Rows:

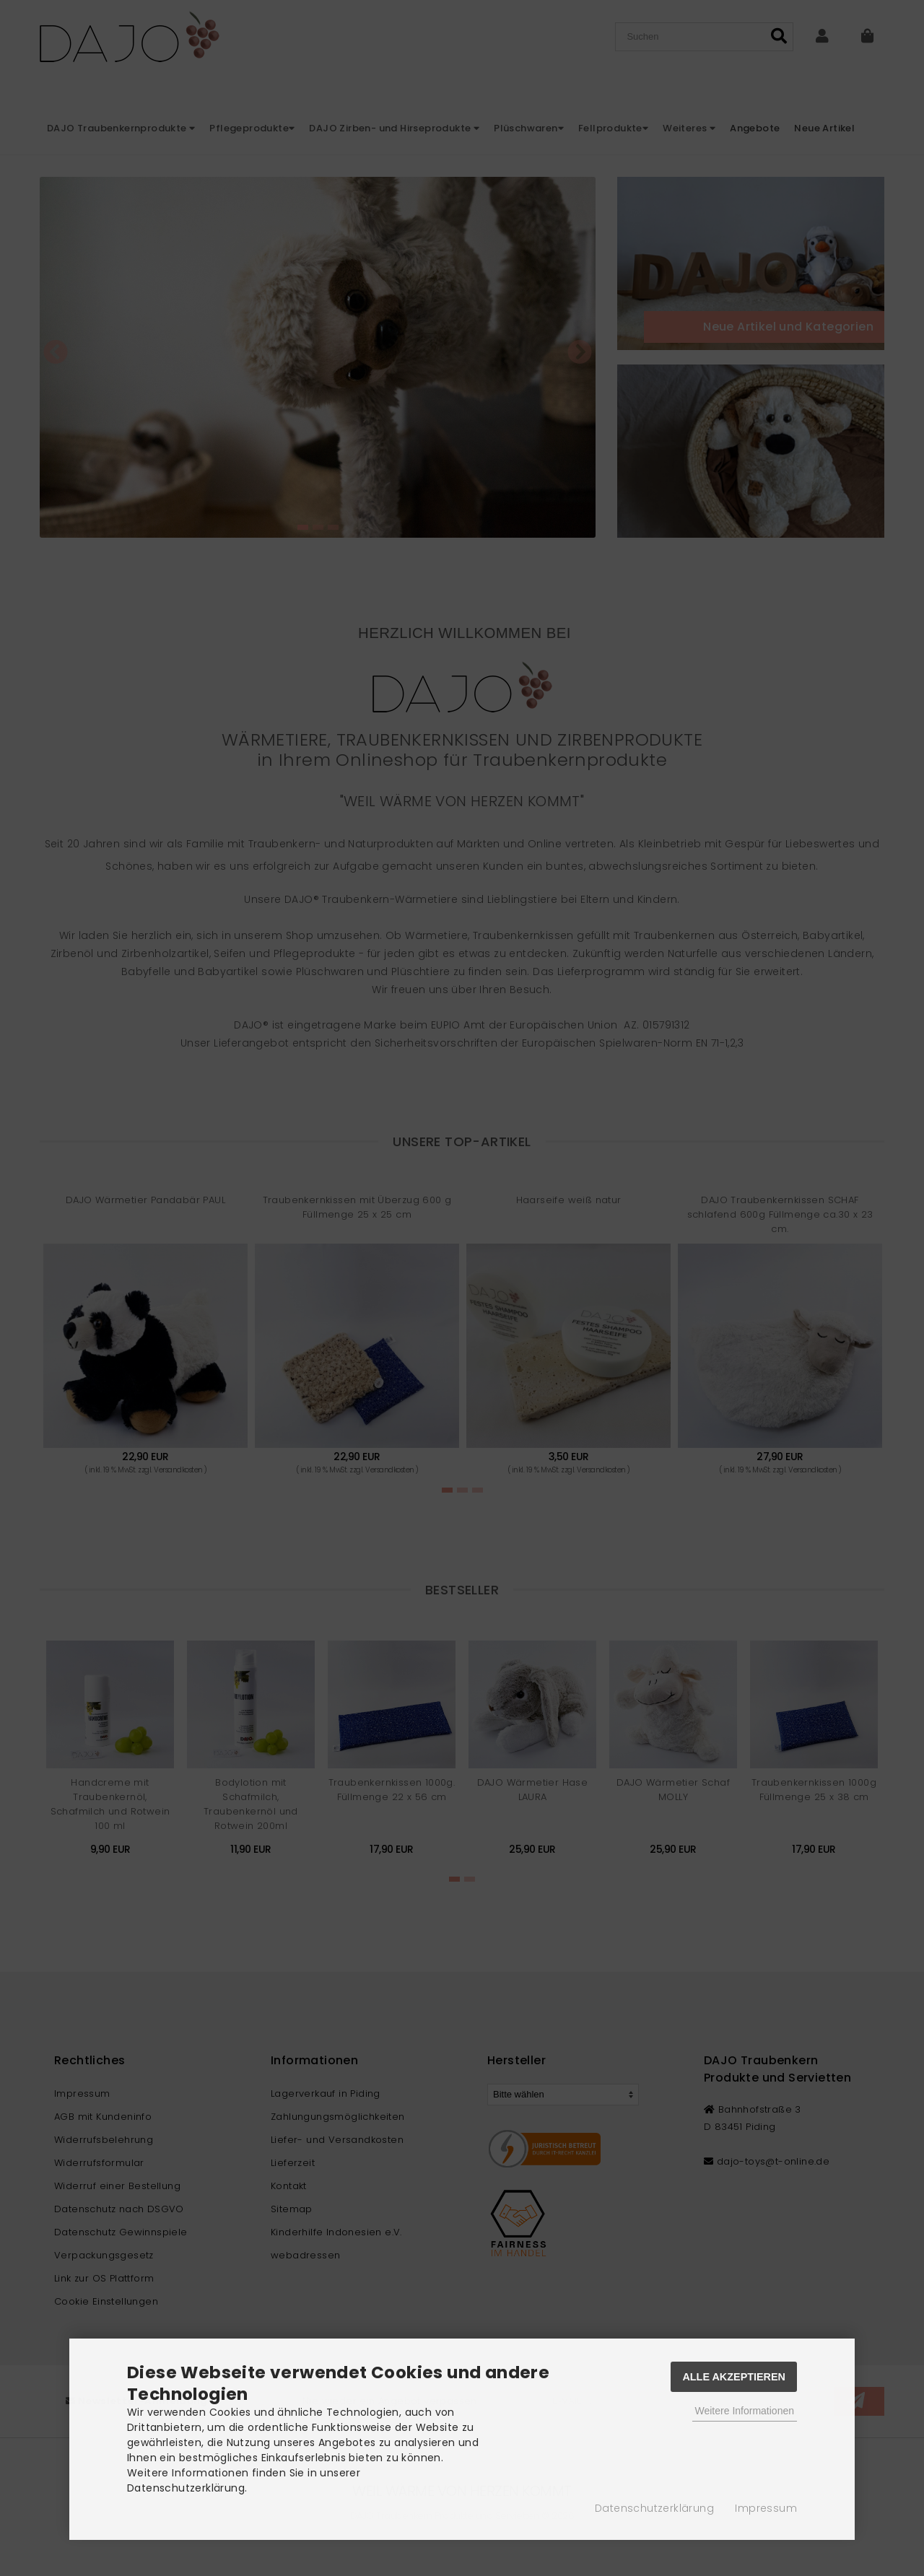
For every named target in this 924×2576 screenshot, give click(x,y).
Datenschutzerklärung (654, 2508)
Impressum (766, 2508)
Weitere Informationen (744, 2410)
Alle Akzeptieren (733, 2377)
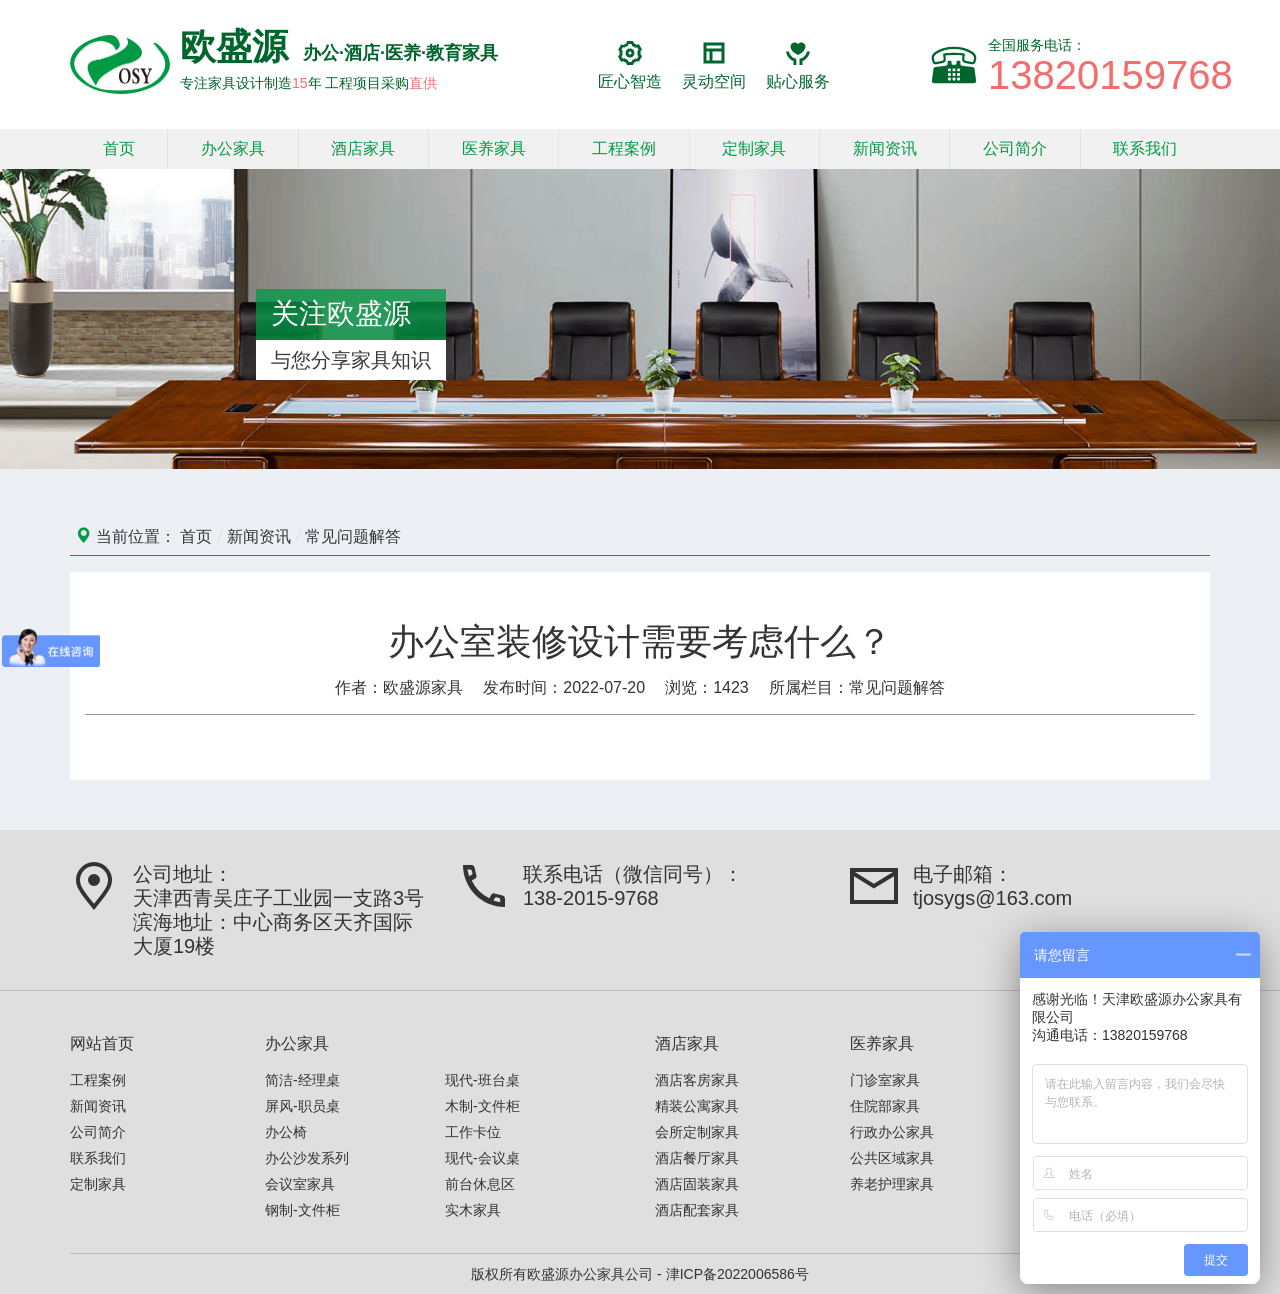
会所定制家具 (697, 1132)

Description of the task:
Copy the entries again with "screenshot" replaced by "page" and everything else left the same. Leave out the pictures.

Solution to this task:
For every named target in this 924×2576 page, give click(x,y).
Datenschutzerklärung (654, 2508)
Impressum (766, 2508)
Weitere Informationen (744, 2410)
Alle Akzeptieren (733, 2377)
会所定制家具 (697, 1132)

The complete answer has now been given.